Abstract: Understanding and reasoning about complex 3D environments requires structured scene representations that capture not only objects but also their semantic and spatial relationships. While recent works on 3D scene graph generation have leveraged pretrained VLMs without task-specific fine-tuning, they are largely confined to single-view settings, fail to support incremental updates as new observations arrive and lack explicit geometric grounding in 3D space, all of which are essential for embodied scenarios. In this paper, we propose, ZING-3D, a framework that leverages the vast knowledge of pretrained foundation models to enable open-vocabulary recognition and generate a rich semantic representation of the scene in a zero-shot manner while also enabling incremental updates and geometric grounding in 3D space, making it suitable for downstream robotics applications. Our approach leverages VLM reasoning to generate a rich 2D scene graph, which is grounded in 3D using depth information. Nodes represent open-vocabulary objects with features, 3D locations, and semantic context, while edges capture spatial and semantic relations with inter-object distances.

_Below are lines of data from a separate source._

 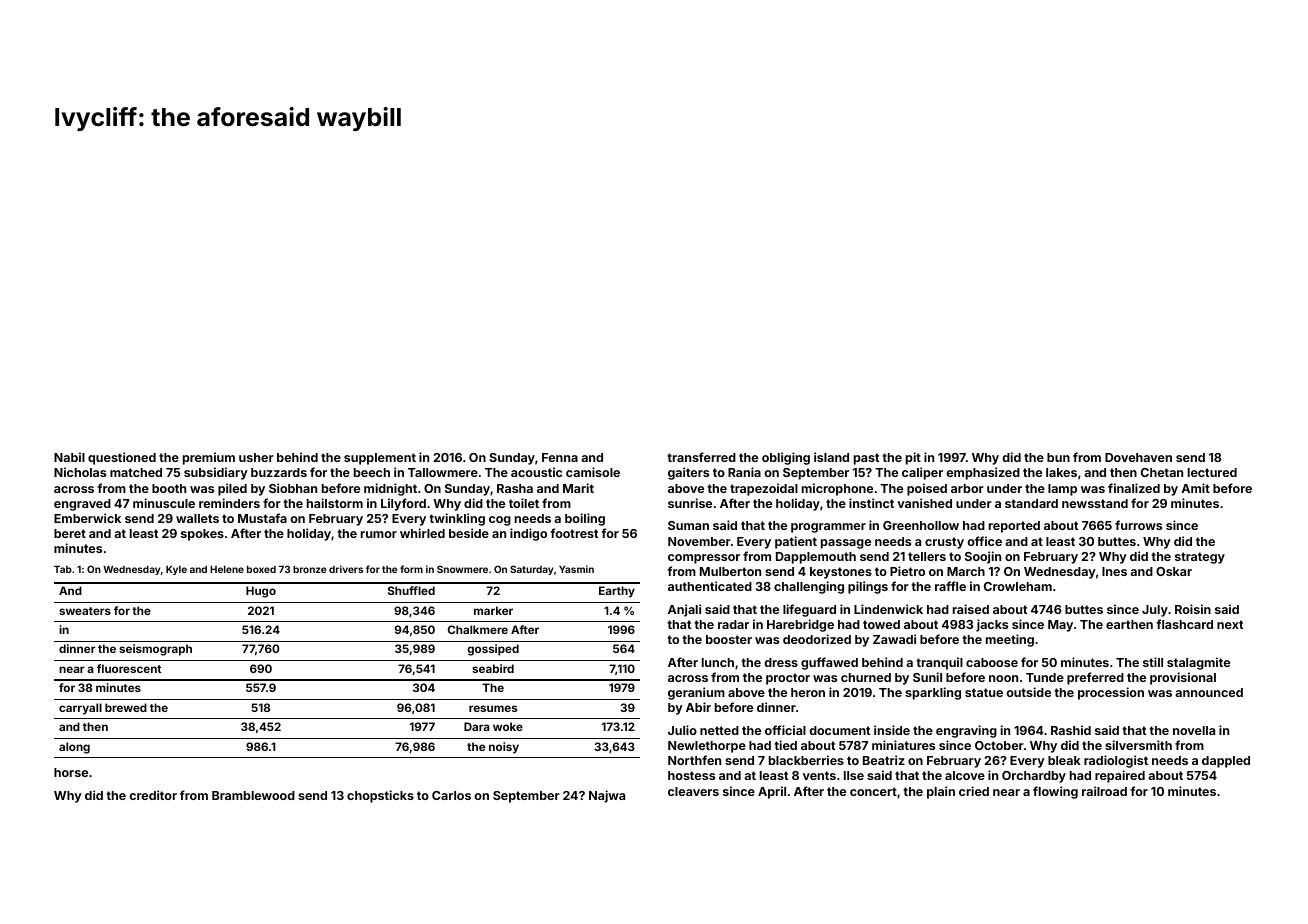 I want to click on transferred, so click(x=701, y=457).
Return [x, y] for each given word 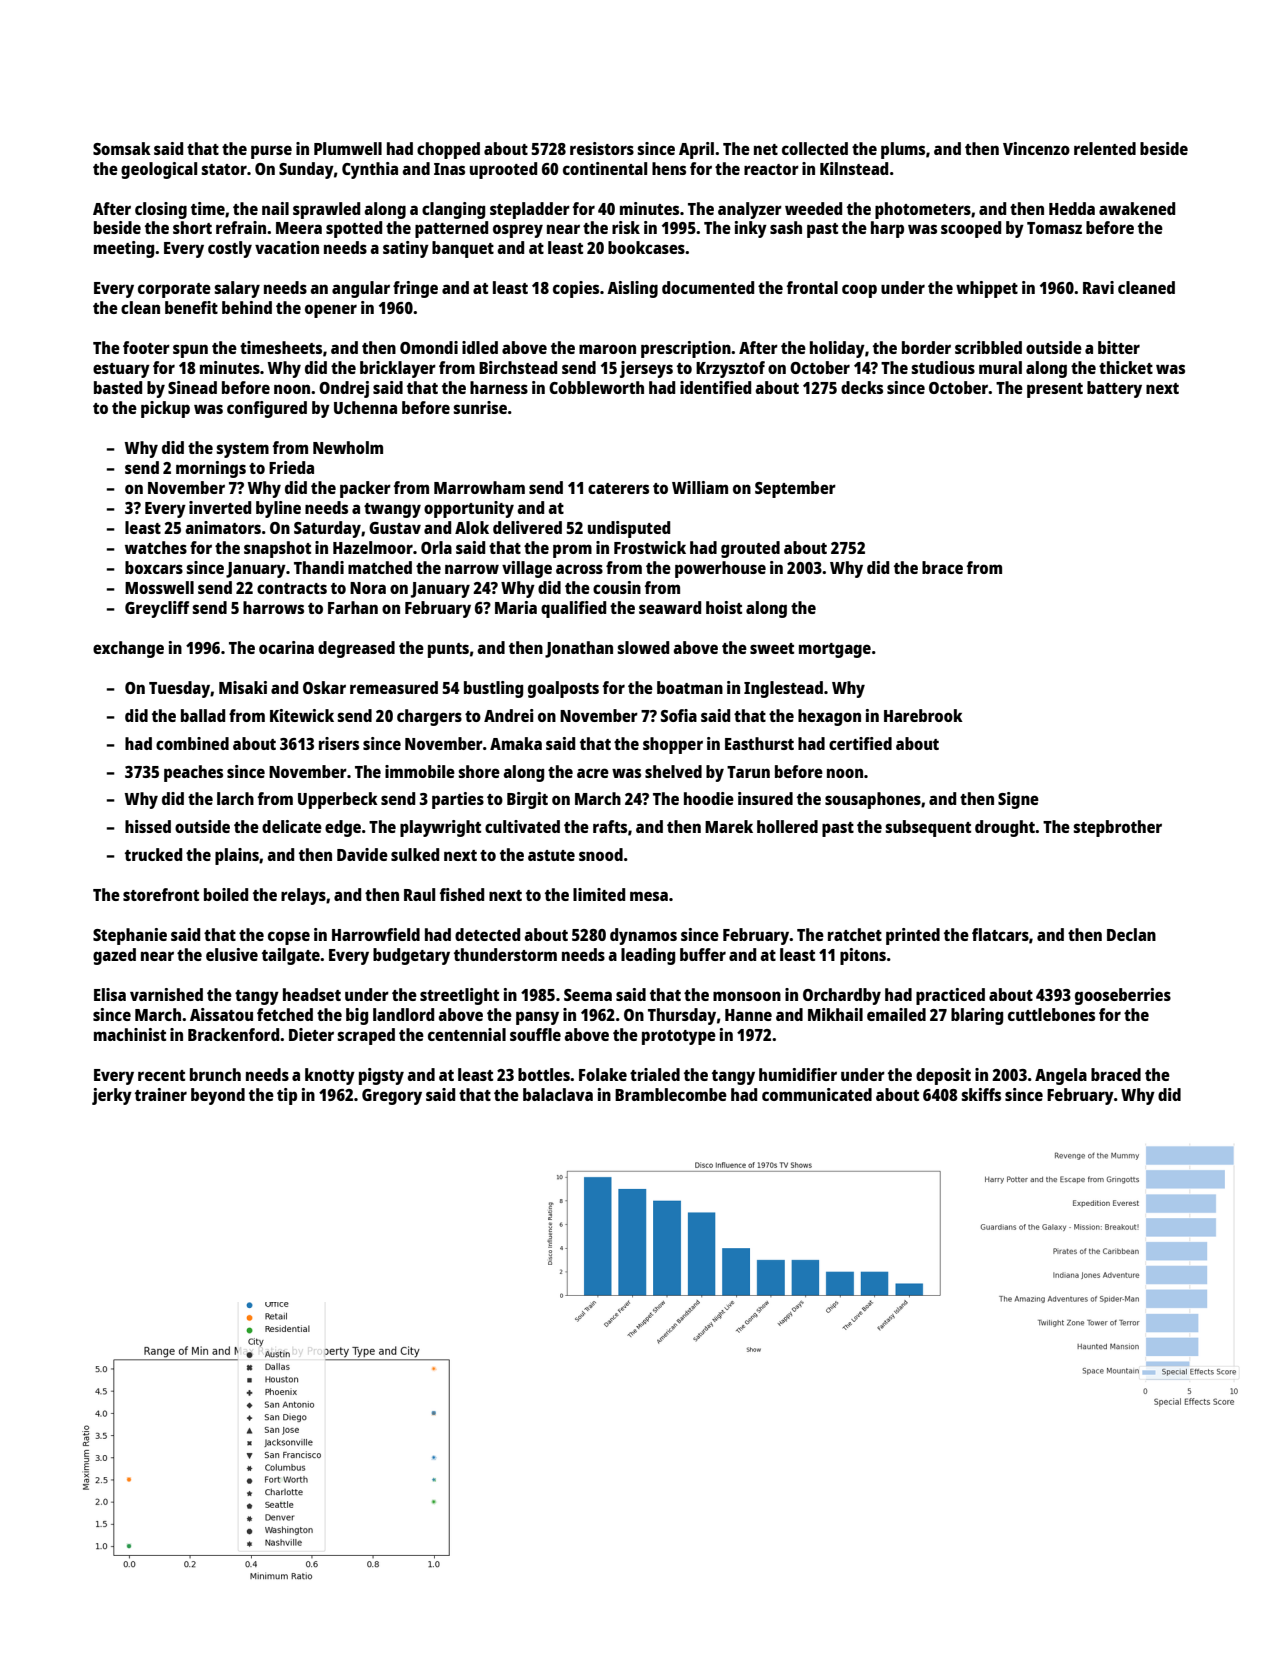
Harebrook [923, 715]
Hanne [748, 1015]
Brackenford [233, 1034]
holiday [837, 349]
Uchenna [365, 407]
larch [235, 798]
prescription [686, 349]
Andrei [509, 715]
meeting [124, 249]
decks [862, 387]
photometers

Our experiments on scenes from the Replica and HM3D dataset show that ZING-3D is effective at capturing spatial and relational knowledge without the need of task-specific training.
Authors (2)
Pranav Saxena
Jimmy Chiun
Submitted
October 24, 2025
arXiv Category
cs.CV
arXiv PDF

Key Contributions

ZING-3D introduces a framework that leverages foundation models for zero-shot, incremental 3D scene graph generation with geometric grounding. This addresses limitations of existing methods by enabling open-vocabulary recognition, handling new observations, and integrating 3D spatial information, crucial for embodied robotics applications.

Business Value

Enables robots and AI systems to better understand and interact with complex 3D environments in real-time, improving navigation, manipulation, and task completion in fields like autonomous driving, logistics, and smart manufacturing.